Regarding the animation, here is some information on the Russian "balanced action"
AK107/108AEK-971
AEK971 is being developed at Kovrov Machinebuilding Plant (formerly known as Kovrov Machineguns Plant) by chief designer S.I.Koksharov. Key feature of the AEK971 is gas driven, balanced action with rotating bolt barrel locking. Balancing mean that AEK971 gas drive has two gas chambers and two gas pistons. First gas piston is linked wia gas rod to the bolt carrier an moves as usual. Second gas piston is linked to the balancing msteel weight and moves in opposite (to main gas piston) direction. This design is implemented to eliminate 3 of 4 total impulces of the movement that affect rifle during the full-auto fire. 1st impulse rifle received when bullet moves along the barrel - this is recoil itself. Second impulse rifle received when heavy bolt carrier/bolt group moves along the receiver back and forth. Third impulse is received when bolt carrier/bolt group stops in the rear position and fourth - when this group stops in forward position after new cartridge is chambered. Synchronous and opposite movement of the balancing weight eliminates all except the recoil impulse, so rifle becomes far more stable during full-auto fire. The gain of accuracy in full auto is whole 15-20%, when compared to AK-74 asault rifle in the same kaliber. The newly adopted by Russian army AN-94 assault rifle has slight edge over the AEK974 only in short burst (2 rounds only) mode. In full-auto medium or long bursrt fire mode (3-5 or 7-10 rounds per burst) AEK974 wins hands down, being also some 0.5kg lighter than AN-94, simplier and cheaper to manufacture. At the present time AEK971 in both 5.45x39mm and 7.62x39mm chamberings is being tested by Russain army in some quantities (my sources said that at least one hundred of AEK971s in 7.62mm was aquired by Russian army for field testing). AEK971 has folding metall buttsock with plastic coating (to protect shooter in extremely hot or cold conditions), plastic forearm and fire control grip, and uses standart AK-47 or AK-74 30rds magazines (depending on chamberings).

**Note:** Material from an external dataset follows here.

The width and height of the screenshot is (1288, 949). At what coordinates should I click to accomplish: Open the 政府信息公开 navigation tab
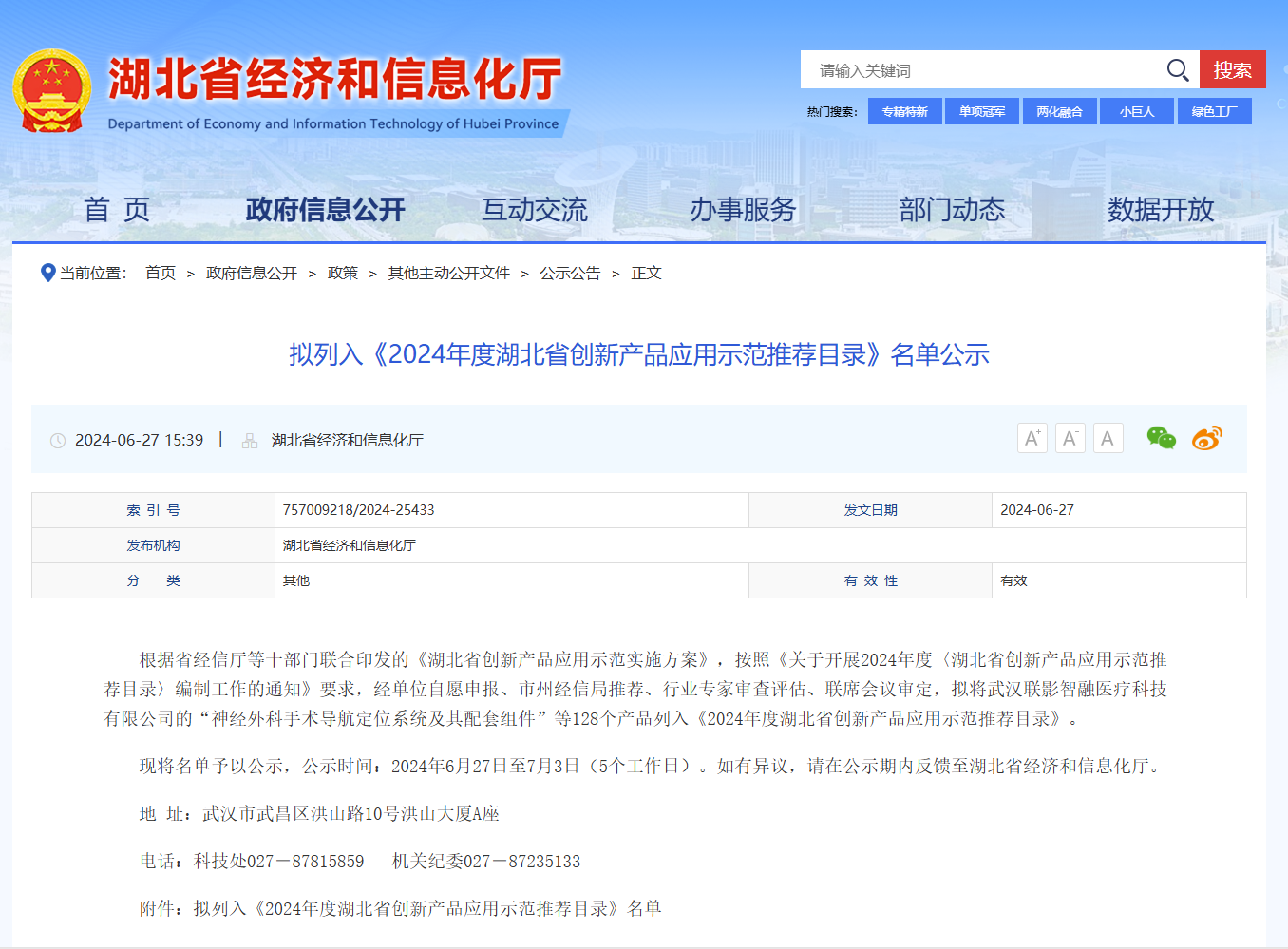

It also features safety switch/fire mode selector of diferent appearance (when compared to Kalashnikow design). Fire selector allows 2 modes of fire - single shots semi-auto and full auto. At some 800-900 rounds per second it's not impossible to manually control lenght of the fire bursrts, and this weapon is more stable during the fire than ordinal design rifles, so 2 or 3 rounds mode is not implemented (at least, at this time). |
Regarding the KAC system, I have read several online that (1) it used a dual-piston system, (2) the recoil spring runs the full length of the upper receiver, right up the middle between the two gas pistons and (3) the bolt system is AKM/Kalashnikov style. The
KAC PDW Flyer refers to a "'controlled motion' operating group designed for low recoil", but if you look at the photos, it doesn't look like it employs a Russian-style balanced action. You can see two conventional gas regulators at the front of the monolythic upper and a conventional operating rod on the right side.